Mas, para Johnson, todas as imagens de crianças nuas são sexuais e deveriam ser proibidas. Para esses ativistas, o que Olympia tem a dizer sobre o caso é irrelevante. Ela não poderia ter consentido em posar para a foto aos seis anos e, aos 11, continua a não ser madura o suficiente para se pronunciar sobre os prós e contras do caso.

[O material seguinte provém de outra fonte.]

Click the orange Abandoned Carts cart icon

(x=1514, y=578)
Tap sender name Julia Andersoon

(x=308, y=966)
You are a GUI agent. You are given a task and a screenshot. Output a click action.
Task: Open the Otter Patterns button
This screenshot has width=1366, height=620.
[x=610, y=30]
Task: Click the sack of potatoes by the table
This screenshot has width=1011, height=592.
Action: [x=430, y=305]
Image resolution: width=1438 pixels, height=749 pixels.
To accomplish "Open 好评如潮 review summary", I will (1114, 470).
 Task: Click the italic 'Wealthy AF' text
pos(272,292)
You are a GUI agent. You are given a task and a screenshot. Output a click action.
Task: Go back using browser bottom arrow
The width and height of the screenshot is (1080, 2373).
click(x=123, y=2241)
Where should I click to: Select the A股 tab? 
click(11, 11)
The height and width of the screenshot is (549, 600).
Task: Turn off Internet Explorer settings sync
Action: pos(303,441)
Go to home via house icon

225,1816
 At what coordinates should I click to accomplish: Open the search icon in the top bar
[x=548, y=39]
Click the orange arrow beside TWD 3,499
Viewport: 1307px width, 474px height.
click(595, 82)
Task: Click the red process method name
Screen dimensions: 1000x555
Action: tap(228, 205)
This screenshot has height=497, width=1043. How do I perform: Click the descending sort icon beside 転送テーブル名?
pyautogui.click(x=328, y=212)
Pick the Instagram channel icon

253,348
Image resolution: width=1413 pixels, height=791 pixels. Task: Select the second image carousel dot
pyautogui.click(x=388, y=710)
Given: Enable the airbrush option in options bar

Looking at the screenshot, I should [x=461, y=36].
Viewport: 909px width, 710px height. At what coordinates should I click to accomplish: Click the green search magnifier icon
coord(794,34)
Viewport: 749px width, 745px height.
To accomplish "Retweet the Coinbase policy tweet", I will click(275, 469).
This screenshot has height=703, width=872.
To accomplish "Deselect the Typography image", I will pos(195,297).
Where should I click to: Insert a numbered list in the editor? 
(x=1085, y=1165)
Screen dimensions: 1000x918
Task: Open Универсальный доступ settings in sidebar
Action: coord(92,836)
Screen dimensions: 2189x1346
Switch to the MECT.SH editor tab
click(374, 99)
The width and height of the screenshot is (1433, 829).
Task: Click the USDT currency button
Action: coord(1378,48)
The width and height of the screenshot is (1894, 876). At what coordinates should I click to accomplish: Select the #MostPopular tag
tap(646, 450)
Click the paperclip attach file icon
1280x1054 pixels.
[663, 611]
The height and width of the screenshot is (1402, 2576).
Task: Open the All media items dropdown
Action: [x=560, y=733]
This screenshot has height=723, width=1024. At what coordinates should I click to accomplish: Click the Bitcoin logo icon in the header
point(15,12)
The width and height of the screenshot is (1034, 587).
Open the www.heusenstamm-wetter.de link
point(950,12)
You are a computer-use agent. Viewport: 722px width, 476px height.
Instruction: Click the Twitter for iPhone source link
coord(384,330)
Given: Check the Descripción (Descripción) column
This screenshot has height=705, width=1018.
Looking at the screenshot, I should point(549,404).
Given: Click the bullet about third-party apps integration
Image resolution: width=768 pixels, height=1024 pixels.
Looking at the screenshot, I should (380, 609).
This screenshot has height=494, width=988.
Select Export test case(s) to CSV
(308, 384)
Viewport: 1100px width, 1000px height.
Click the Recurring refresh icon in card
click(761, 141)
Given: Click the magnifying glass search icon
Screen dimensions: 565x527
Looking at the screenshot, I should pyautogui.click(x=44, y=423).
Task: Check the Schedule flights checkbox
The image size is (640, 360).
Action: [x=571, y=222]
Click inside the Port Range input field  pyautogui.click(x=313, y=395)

Uma vez mais, é provável que o assunto vá parar nas mãos da polícia, graças a Brendan Nelson, líder da oposição no Parlamento, que solicitou que as autoridades investiguem o caso.

Tradição australiana
O debate é velhíssimo, sem dúvida, e não está confinado à Austrália. O país tem uma longa história de censura, e aqueles que ainda se recordam dos livros que eram proibidos nos anos 1940, 50 e 60 devem ser perdoados caso sintam a desagradável sensação de que já viram esse filme.
Entre os trabalhos proibidos estavam "Ulisses", de James Joyce, "Numa Terra Estranha", de James Baldwin, "Admirável Mundo Novo", de Aldous Huxley, "Os Nus e os Mortos", de Norman Mailer, e, naturalmente, "O Amante de Lady Chatterley", de D.H. Lawrence.
As artes plásticas também sofreram repressão. Em 1982, a polícia invadiu a galeria de Roslyn Oxley, em Sydney, onde a exposição de Henson seria realizada, e removeu trabalhos do artista Juan Davila, australiano nascido no Chile. As imagens sexuais explícitas de seu trabalho foram declaradas ofensivas à moral pública.
O Australia Council, organização pública que subvenciona a revista, a defendeu, afirmando que "por muitos anos nossa sociedade se provou capaz de distinguir entre criatividade artística e a exploração sexual de crianças, o que é completamente inaceitável".

A íntegra deste texto saiu no "Independent". Tradução de Paulo Migliacci.